第1次AIブームとは
第1次AIブーム(1950年代後半〜1960年代)は、コンピュータによる「推論」と「探索」が注目された時代です。ダートマス会議以降、AIが人間のような知的な問題解決を実現できるのではないかという楽観的な期待が広がり、多くの研究が行われました。
代表的な成果
この時代の代表的な成果には、ニューウェルとサイモンが開発した汎用問題解決器(GPS: General Problem Solver)や、ジョセフ・ワイゼンバウムが作った対話プログラム「ELIZA」があります。ELIZAは心理療法士を模倣するプログラムで、人間が機械との会話に感情移入する現象(ELIZA効果)を引き起こしました。
限界と挫折
しかし、当時のAIは「トイプロブレム(おもちゃの問題)」と呼ばれる単純化された環境でしか機能せず、現実世界の複雑な問題には対応できませんでした。
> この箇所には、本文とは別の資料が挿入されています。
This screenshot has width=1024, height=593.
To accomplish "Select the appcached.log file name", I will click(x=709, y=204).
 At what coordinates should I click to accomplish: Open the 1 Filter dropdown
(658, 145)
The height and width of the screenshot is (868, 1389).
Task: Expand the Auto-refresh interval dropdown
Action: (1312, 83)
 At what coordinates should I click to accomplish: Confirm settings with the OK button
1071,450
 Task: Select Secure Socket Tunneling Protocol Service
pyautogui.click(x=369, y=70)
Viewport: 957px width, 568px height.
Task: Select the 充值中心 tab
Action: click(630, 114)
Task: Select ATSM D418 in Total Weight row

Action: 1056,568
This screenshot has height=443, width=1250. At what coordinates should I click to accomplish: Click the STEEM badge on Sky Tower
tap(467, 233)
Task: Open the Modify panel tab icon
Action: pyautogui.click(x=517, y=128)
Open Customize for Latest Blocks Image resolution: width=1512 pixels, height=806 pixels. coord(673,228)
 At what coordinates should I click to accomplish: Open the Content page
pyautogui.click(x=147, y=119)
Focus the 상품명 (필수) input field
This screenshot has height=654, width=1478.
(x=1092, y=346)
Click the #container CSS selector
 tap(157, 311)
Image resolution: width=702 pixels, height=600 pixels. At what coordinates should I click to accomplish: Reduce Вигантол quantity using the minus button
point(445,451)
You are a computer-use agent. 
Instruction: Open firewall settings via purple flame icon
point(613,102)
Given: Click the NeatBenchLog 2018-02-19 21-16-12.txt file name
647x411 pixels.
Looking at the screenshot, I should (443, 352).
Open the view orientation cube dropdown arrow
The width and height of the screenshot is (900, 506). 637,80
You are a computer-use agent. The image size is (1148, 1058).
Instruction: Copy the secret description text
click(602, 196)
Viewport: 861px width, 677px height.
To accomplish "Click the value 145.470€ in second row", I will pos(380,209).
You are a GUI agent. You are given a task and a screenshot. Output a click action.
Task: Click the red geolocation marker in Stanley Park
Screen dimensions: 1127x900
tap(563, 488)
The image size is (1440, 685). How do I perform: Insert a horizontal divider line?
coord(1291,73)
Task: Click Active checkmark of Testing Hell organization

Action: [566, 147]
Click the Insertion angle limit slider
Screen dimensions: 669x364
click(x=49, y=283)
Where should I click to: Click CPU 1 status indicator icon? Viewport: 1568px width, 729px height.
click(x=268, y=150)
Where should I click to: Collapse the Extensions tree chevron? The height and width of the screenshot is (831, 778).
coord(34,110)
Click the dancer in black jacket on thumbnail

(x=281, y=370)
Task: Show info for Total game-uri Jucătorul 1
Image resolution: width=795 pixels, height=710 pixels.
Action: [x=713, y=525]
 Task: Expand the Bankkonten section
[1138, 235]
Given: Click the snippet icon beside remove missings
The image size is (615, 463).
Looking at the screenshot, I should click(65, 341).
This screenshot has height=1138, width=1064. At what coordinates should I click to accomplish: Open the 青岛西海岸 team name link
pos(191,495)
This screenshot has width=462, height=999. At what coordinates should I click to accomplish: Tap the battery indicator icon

自然言語の意味理解やフレーム問題など、根本的な課題が明らかになりました。
ブームの終焉
1966年のALPAC報告書が機械翻訳の限界を指摘し、1969年にはミンスキーとパパートがパーセプトロンの限界を数学的に証明しました。これらにより期待は急速にしぼみ、研究資金が削減されて最初の「AIの冬」へと突入していきます。